It is easy to find cases where OOO is better, and cases where static is better. The only fundamental resolution of your question is measurement of real programs, and we’re not far enough along for that.
To take your particular example: MEM++ will only have visible impact if MEM is in DRAM and MEM++ is executed frequently. That combination is something of an oxymoron: if it is accessed frequently it will be in cache, and if it isn’t then the memory stall will happen but its effect will be in the noise. So the case we have to worry about is when there are lots of different MEMs that are individually infrequently accessed but collectively matter. That’s a description of a “working set”; it is important that the working set fit in cache, or performance dies on any machine. The Mill pays a lot of attention to working set: the high entropy code, backless memory, streamers, whatnot.
Now if MEM is in fact coming from DRAM then OOO doesn’t buy much.
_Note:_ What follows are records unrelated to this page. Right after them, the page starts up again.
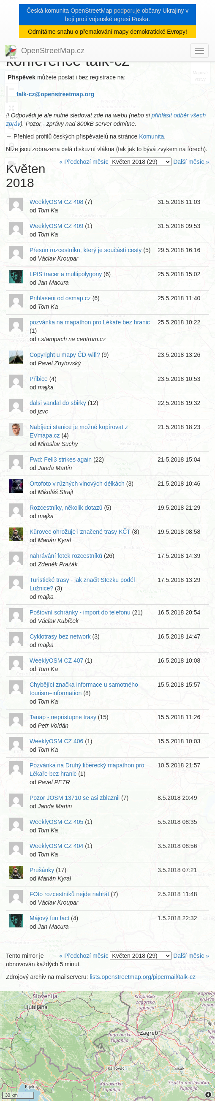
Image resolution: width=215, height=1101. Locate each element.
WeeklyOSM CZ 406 (56, 741)
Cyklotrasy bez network (60, 636)
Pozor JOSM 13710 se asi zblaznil (75, 797)
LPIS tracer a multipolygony (66, 274)
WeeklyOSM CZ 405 (56, 821)
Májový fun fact (49, 918)
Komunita (151, 136)
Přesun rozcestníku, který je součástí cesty (86, 250)
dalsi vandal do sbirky (58, 403)
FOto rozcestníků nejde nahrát (69, 894)
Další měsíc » (191, 161)
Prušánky (42, 870)
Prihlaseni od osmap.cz (60, 298)
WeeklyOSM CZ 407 (56, 660)
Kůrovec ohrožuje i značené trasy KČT (80, 531)
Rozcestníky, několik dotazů (66, 507)
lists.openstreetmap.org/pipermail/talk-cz (143, 976)
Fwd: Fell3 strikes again (61, 459)
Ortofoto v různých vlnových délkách (77, 483)
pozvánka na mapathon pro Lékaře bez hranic (90, 322)
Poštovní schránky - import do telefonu (80, 612)
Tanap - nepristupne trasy (63, 717)
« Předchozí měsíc (83, 161)
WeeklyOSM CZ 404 (56, 846)
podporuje (127, 10)
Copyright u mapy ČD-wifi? (65, 354)
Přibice (39, 378)
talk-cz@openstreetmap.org (55, 94)
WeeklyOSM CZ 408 (56, 201)
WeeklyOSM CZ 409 (56, 226)
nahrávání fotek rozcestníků (66, 555)
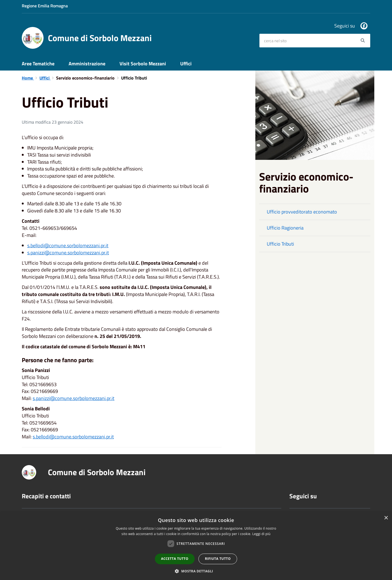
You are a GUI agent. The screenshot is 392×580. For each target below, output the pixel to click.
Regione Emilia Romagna (45, 5)
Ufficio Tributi (280, 244)
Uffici (186, 63)
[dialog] (196, 546)
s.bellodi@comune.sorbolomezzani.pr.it (67, 245)
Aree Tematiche (38, 63)
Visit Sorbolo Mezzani (143, 63)
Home (28, 78)
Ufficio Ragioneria (285, 227)
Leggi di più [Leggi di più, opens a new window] (261, 534)
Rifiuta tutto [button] (218, 558)
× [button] (386, 518)
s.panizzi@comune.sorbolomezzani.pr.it (68, 252)
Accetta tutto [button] (174, 558)
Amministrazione (87, 63)
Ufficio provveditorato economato (302, 211)
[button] (196, 570)
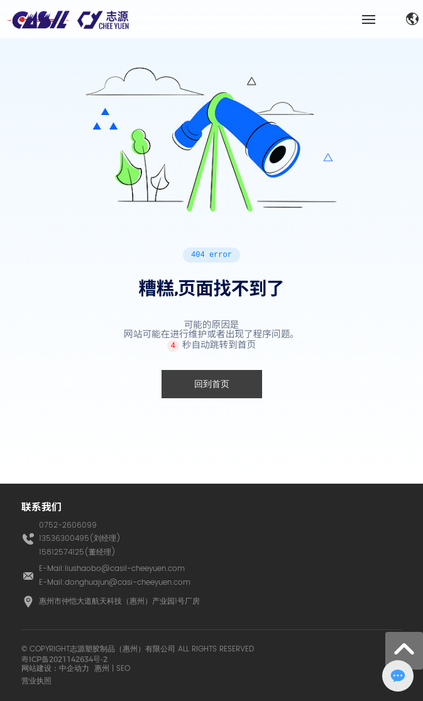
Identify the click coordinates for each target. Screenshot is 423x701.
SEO (123, 669)
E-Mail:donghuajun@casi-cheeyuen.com (114, 583)
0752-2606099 (68, 525)
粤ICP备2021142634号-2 (64, 659)
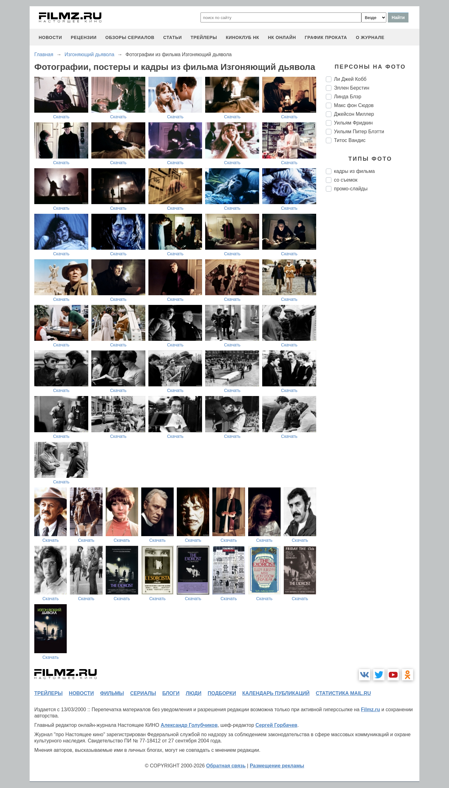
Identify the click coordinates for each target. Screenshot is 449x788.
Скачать (61, 116)
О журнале (370, 37)
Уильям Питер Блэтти (359, 131)
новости (50, 37)
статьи (172, 37)
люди (193, 693)
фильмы (112, 693)
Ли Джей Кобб (350, 79)
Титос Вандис (349, 140)
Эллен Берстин (351, 88)
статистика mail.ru (343, 693)
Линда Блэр (347, 96)
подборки (222, 693)
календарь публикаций (276, 693)
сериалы (143, 693)
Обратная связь (226, 765)
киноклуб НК (242, 37)
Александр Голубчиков (189, 725)
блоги (170, 693)
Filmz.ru (370, 709)
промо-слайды (351, 188)
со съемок (345, 180)
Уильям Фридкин (353, 122)
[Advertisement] (372, 300)
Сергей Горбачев (276, 725)
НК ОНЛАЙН (282, 37)
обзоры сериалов (130, 37)
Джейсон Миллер (354, 114)
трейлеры (204, 37)
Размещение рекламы (277, 765)
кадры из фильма (354, 171)
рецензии (84, 37)
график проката (326, 37)
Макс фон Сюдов (354, 105)
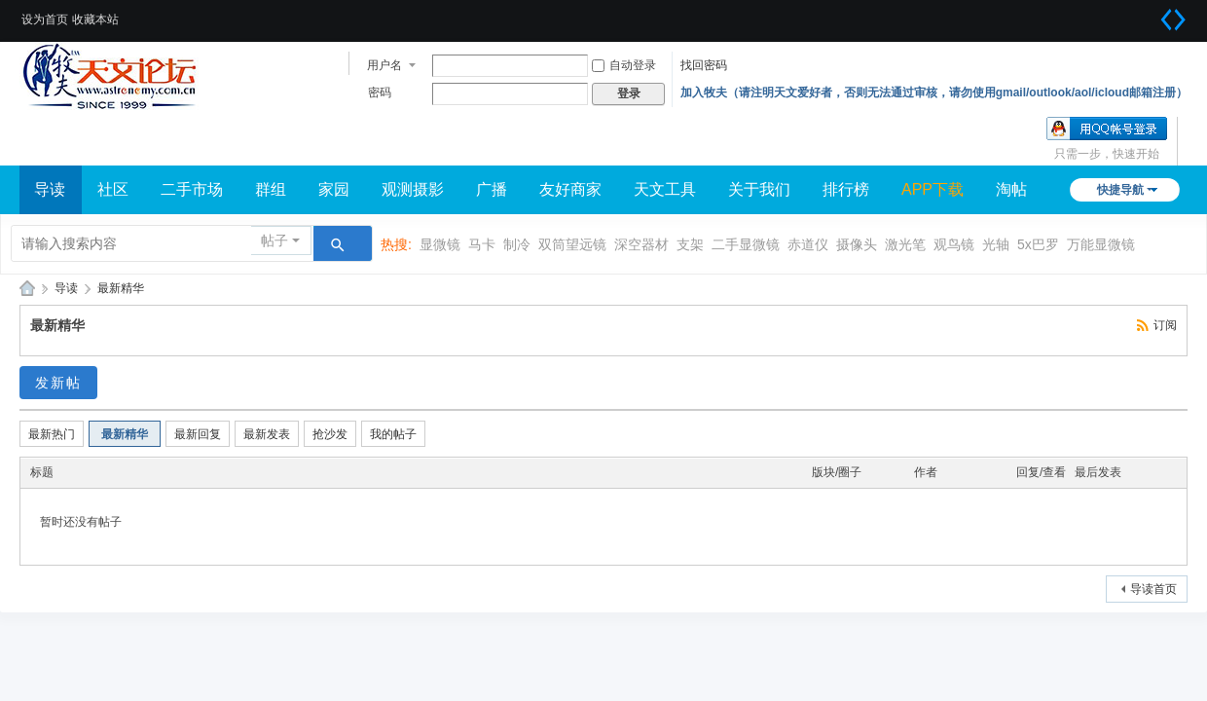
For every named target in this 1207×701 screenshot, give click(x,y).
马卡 (481, 244)
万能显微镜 (1101, 244)
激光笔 (905, 244)
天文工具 (665, 189)
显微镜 (440, 244)
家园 (333, 189)
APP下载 (932, 189)
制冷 (516, 244)
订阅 (1165, 325)
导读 (49, 189)
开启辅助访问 (1148, 13)
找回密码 (703, 65)
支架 (690, 244)
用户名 (384, 65)
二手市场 (192, 189)
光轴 (995, 244)
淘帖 (1011, 189)
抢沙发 (329, 434)
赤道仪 (807, 244)
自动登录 (624, 65)
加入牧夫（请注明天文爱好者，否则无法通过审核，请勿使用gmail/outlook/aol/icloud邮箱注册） (934, 92)
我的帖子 (393, 434)
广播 (491, 189)
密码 (379, 92)
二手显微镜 (746, 244)
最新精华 (120, 288)
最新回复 (197, 434)
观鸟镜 (953, 244)
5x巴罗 (1038, 244)
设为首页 (44, 19)
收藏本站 (95, 19)
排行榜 (846, 189)
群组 (270, 189)
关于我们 (759, 189)
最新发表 (266, 434)
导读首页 (1153, 589)
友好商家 (570, 189)
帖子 (274, 240)
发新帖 (58, 382)
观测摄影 (413, 189)
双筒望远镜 (572, 244)
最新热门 (51, 434)
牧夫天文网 (27, 289)
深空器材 (641, 244)
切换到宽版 (1173, 19)
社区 (112, 189)
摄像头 (856, 244)
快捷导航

Yes, it can execute ahead of the stall, but in practice in general-purpose code an OOO machine runs out of one resource or another quickly, and the DRAM stall happens anyway. (An exception is when there is a ton of independent unrelated ops available, as in BLAS benchmarks or any other code that SIMDs well – but that’s not your case and we do as well as OOO on that kind of code anyway).
So let’s get more realistic and say that both the OOO and the Mill have the working set in the (LLC) cache, and that MEM is unrelated to what is following after the return. Then yes, Mill deferred loads won’t help, because the function is doing nothing but the increment, while the OOO deferral of execution will help because the increment can be overlapped with the caller – so long as nothing happens to drain the pipe, like an interrupt or mispredict. Like I said, it’s easy to find bounded cases where OOO is better.
But customers don’t care about cases, they care about whole programs. You hypothesize that the MEM++ function cannot be inlined. Well, sure, but if you cared about your performance why would you prevent inlining? And there are system-level tradeoffs to consider: in this case OOO might save a 10-cycle LLC delay, but then the cost is a 15 cycle mispredict stall – evey time – instead of the Mill’s five cycle, and a heat/power budget that prevents adding another core or two that the Mill can have.
In some cases CPU engineering provides absolute guarantees that one approach is better than another: more instruction cache at the same power and latency is better, for example. But other matters are complex tradeoffs, for which the design answers often boil down to a seat-of-the-pants feeling that “real programs don’t do that”.
We can’t wait to publish our tool chain and sim so people can actually measure real programs. No doubt we will find that some of the things we thought were cool ideas turn out to not buy much, and we will find unsuspected bottlenecks. Measurement will tell. As we have long said as a sort of inside joke: “Only Mr. Sim knows!”